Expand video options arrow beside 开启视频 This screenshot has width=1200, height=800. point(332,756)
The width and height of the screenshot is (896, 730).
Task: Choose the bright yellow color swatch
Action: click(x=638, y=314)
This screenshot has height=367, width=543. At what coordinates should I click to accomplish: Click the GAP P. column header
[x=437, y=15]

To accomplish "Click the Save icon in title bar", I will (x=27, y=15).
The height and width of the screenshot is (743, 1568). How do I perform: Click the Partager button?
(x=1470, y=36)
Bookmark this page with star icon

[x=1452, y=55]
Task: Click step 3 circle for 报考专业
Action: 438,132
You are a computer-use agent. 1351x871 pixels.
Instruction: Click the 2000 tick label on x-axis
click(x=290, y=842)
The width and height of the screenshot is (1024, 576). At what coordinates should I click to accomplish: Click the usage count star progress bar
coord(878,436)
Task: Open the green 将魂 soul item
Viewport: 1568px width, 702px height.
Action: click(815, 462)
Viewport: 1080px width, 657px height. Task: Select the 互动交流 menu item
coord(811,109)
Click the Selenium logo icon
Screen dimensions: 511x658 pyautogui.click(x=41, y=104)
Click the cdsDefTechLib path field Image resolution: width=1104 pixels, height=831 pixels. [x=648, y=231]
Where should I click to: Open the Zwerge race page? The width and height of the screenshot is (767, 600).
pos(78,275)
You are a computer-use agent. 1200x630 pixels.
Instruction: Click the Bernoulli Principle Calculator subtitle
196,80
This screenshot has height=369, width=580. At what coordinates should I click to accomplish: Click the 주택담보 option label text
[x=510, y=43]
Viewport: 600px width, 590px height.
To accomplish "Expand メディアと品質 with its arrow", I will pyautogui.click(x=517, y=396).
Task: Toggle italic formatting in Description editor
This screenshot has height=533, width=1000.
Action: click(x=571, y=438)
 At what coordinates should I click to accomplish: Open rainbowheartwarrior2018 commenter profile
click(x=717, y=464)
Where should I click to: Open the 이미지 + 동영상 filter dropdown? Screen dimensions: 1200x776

########################################

_HOW TO COMPLETE THIS TASK_. Only the number should be given: how many lines in the data contain the string "computer".

_WRITTEN ANSWER_. 2